Ontem, por volta das 11h30, o carroceiro Sivaldo Burque, 42 anos, caiu dentro de um coletivo da linha 107 pouco depois de ter embarcado, enquanto o veículo passava em frente ao HU. O carroceiro dizia sentir fortes dores na nuca, na cabeça, na clavícula e no braço, e permaneceu deitado no próprio ônibus. Os passageiros desembarcaram e tiveram que pegar outro veículo.

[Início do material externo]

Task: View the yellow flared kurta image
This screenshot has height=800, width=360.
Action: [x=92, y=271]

Alguns deles, solidários, foram solicitar atendimento dentro do hospital, enquanto outros telefonavam para o Siate e para o Samu. As respostas foram desoladoras. ''Telefonei para o Siate e disseram que não era com eles, e como estava em frente ao hospital, falaram se o HU mesmo não podia atender'', contou Roberto César, um dos passageiros do ônibus. Testemunhas disseram que um médico do hospital teria se recusado a atender, alegando que o HU não tem autorização para atender pacientes do lado de fora. ''O Samu disse que não tinha ambulância, que era para tentar o Siate'', relatou outra testemunha.

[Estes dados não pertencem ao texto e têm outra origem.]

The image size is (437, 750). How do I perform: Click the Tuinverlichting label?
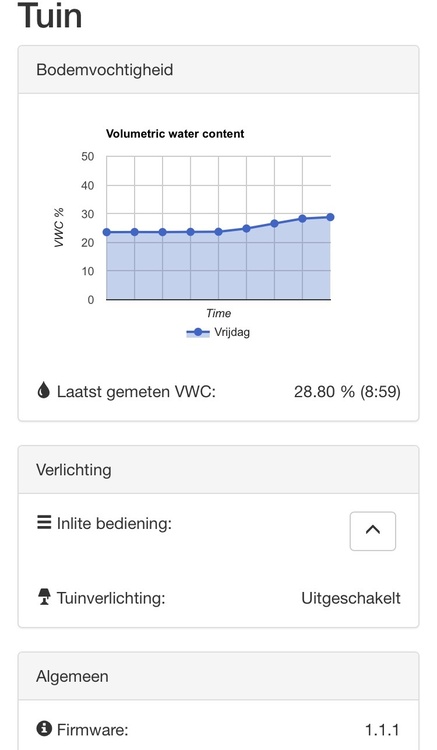tap(111, 598)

A reportagem da FOLHA telefonou para o Siate às 11h53, e ouviu do atendente que problemas clínicos são atendidos pelo Samu. O próprio atendente reconheceu, porém, que o Samu estaria sem viatura para atender no momento, e que estaria sendo negociada com o HU a possibilidade de funcionários do próprio hospital atenderem à ocorrência. ''Se não for possível, nós vamos fornecer apoio. Mas nesse caso a viatura vai sair daqui da Vila Nova, e vai demorar um pouco'', explicou.
Enquanto isso, Maria Nilda Trindade Camargo, ex-esposa de Burque, que o encontrou ali por acaso, tentava acalmá-lo e impedir que ele se movimentasse muito, temendo algum dano maior. ''Ele disse que tinha vindo ao HU ver o filho de 9 anos que estava com um problema no olho. Mas não conseguiu, e acho que ficou nervoso por isso'', comentou. Ninguém ousou levantar o carroceiro do local, temendo agravar alguma lesão provocada pela queda.
''É um absurdo ele estar caído aqui em frente ao hospital e não ser atendido. Isso é descaso, negligência'', revoltavam-se as pessoas que aguardavam a chegada do atendimento - inclusive alguns funcionários do próprio HU.
O socorro só chegou às 12h11, appós 40 minutos de espera, por meio de uma viatura do Siate.
Segundo a assessoria de imprensa do HU, Sivaldo Burque estava embriagado. Ele foi submetido a uma radiografia devido à queda e ficou em observação, mas deveria ser liberado ainda ontem à tarde.